#### [ABOUT THIS EXERCISE]
Your task is to copy the listing exactly, with the pictures left out.

☆ ☆ ☆ ☆ ☆

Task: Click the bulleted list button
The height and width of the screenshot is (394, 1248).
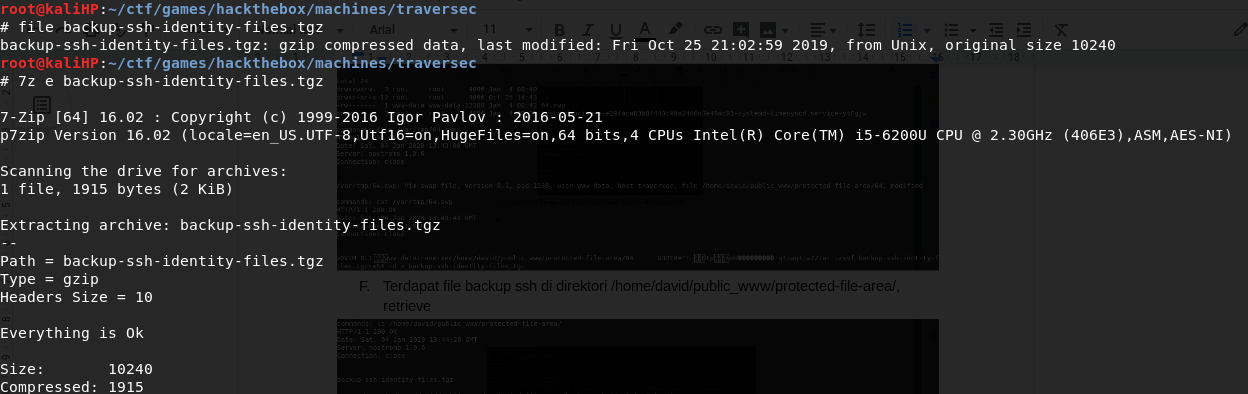Action: pyautogui.click(x=951, y=29)
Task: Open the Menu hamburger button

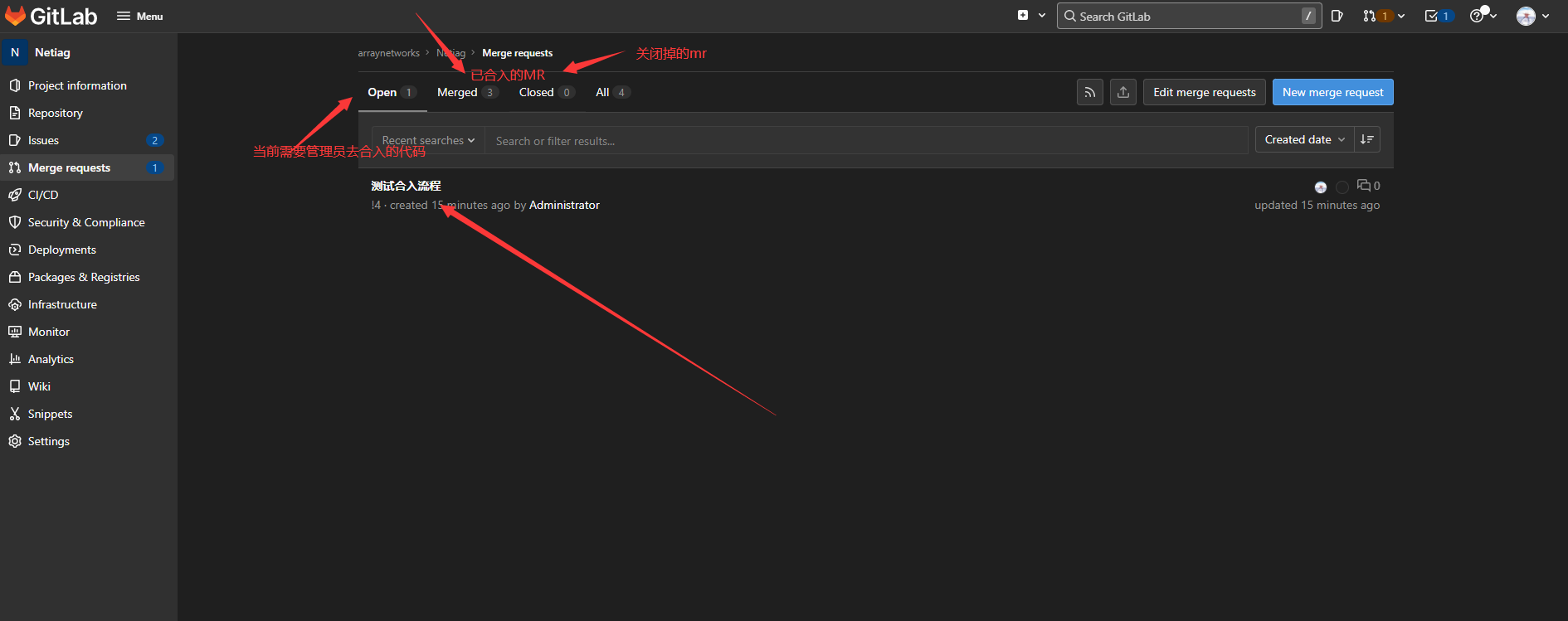Action: 139,16
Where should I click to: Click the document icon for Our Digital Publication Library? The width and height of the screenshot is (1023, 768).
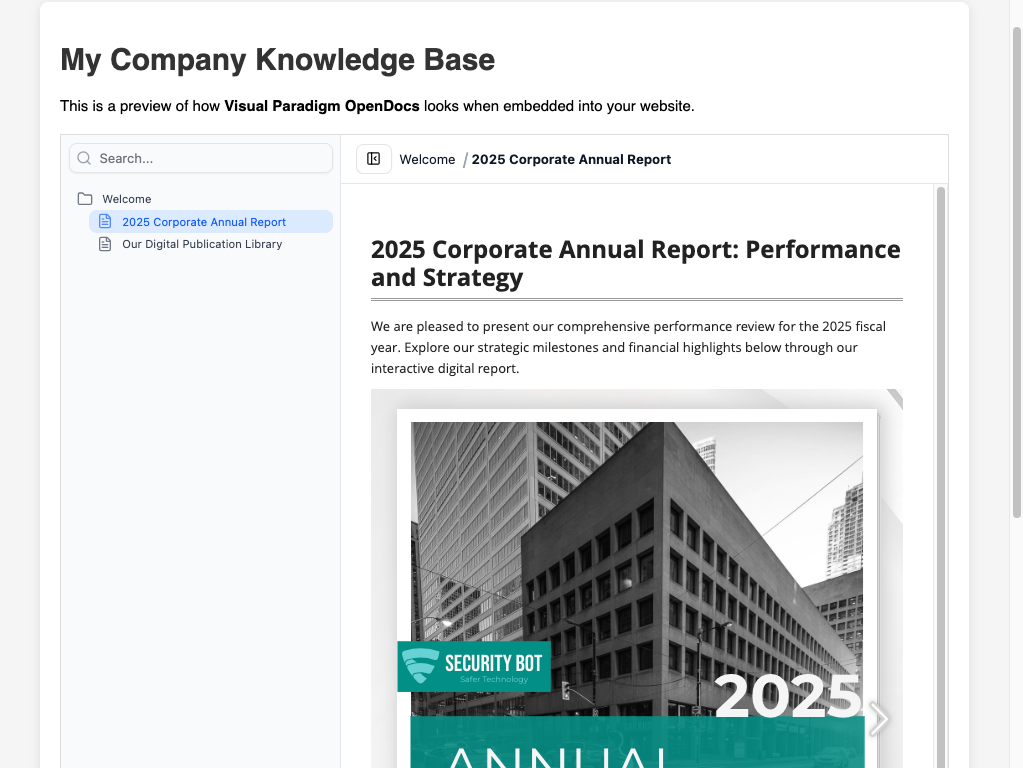[105, 244]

☆ ☆ ☆ ☆ ☆

#### [TASK SOLUTION]
Task: Click the bulleted list button
The height and width of the screenshot is (394, 1248).
Action: pyautogui.click(x=951, y=29)
Task: Open the Menu hamburger button

Action: 139,16
Where should I click to: Click the document icon for Our Digital Publication Library? The width and height of the screenshot is (1023, 768).
[105, 244]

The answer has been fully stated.